**** Data supplied ****

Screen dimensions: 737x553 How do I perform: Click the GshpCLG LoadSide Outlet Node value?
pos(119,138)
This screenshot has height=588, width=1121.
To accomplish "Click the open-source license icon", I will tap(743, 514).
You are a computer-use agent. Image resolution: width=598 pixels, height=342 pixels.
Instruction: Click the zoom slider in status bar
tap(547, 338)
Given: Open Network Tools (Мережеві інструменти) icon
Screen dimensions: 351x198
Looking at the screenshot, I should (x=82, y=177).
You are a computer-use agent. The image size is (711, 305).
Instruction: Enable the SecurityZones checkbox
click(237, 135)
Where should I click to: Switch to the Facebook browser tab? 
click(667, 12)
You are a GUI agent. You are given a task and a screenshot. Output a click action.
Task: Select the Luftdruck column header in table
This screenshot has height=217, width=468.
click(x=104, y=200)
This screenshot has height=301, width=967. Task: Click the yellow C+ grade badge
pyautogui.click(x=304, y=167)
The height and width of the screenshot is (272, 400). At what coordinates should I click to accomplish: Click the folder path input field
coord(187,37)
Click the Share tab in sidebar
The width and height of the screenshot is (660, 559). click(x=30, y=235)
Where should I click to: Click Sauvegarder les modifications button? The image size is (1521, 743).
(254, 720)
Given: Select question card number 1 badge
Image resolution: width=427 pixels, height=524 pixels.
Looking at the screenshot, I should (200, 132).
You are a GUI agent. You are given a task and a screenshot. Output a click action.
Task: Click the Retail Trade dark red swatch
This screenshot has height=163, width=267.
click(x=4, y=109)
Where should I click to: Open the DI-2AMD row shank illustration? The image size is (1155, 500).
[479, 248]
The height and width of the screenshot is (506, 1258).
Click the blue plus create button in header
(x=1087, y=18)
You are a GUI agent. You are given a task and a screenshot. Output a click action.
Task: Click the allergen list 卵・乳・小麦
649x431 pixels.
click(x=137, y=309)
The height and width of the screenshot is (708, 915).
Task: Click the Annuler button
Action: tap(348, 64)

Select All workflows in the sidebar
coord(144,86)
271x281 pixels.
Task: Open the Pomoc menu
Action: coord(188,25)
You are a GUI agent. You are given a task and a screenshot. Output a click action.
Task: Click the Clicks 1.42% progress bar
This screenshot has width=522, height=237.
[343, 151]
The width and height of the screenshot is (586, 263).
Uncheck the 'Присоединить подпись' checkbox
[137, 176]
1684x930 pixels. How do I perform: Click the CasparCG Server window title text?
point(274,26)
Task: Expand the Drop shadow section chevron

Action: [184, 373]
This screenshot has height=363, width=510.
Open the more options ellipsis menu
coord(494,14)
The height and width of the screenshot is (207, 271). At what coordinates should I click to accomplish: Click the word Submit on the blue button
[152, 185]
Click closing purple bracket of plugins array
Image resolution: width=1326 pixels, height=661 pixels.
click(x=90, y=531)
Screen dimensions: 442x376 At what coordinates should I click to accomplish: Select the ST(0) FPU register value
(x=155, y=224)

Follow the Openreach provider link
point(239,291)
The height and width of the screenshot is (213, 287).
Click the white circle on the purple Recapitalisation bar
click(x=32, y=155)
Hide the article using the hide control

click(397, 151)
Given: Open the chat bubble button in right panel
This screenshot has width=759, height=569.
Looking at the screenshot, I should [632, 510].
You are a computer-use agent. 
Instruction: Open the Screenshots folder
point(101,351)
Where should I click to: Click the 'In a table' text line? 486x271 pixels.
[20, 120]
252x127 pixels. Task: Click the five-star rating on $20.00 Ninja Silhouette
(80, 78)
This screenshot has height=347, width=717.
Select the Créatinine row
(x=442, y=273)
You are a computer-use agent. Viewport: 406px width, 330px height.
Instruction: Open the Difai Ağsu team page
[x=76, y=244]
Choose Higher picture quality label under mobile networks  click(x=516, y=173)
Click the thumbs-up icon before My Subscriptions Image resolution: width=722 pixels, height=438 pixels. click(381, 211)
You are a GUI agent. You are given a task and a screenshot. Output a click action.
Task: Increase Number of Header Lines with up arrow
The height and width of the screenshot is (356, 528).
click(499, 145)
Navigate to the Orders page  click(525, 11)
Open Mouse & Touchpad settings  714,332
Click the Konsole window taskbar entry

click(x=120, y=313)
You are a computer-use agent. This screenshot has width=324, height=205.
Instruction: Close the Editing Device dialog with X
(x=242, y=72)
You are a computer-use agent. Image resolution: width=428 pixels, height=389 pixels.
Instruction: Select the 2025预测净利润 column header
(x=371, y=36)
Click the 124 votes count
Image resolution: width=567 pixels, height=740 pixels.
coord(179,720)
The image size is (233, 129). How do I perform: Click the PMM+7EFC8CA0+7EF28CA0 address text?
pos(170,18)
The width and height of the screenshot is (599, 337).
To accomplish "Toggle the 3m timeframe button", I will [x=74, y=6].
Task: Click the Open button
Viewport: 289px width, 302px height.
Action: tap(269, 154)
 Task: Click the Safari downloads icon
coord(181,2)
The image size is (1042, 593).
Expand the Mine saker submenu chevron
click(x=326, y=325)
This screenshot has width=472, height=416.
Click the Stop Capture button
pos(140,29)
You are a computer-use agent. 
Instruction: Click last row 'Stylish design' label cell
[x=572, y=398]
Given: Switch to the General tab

****

> **Problem to work on**
From the line holding "The image size is (1042, 593)." to the end of the listing, copy every line exactly, both ends included, and add nothing.

> **Result of this task**
The image size is (1042, 593).
Expand the Mine saker submenu chevron
click(x=326, y=325)
This screenshot has width=472, height=416.
Click the Stop Capture button
pos(140,29)
You are a computer-use agent. 
Instruction: Click last row 'Stylish design' label cell
[x=572, y=398]
Given: Switch to the General tab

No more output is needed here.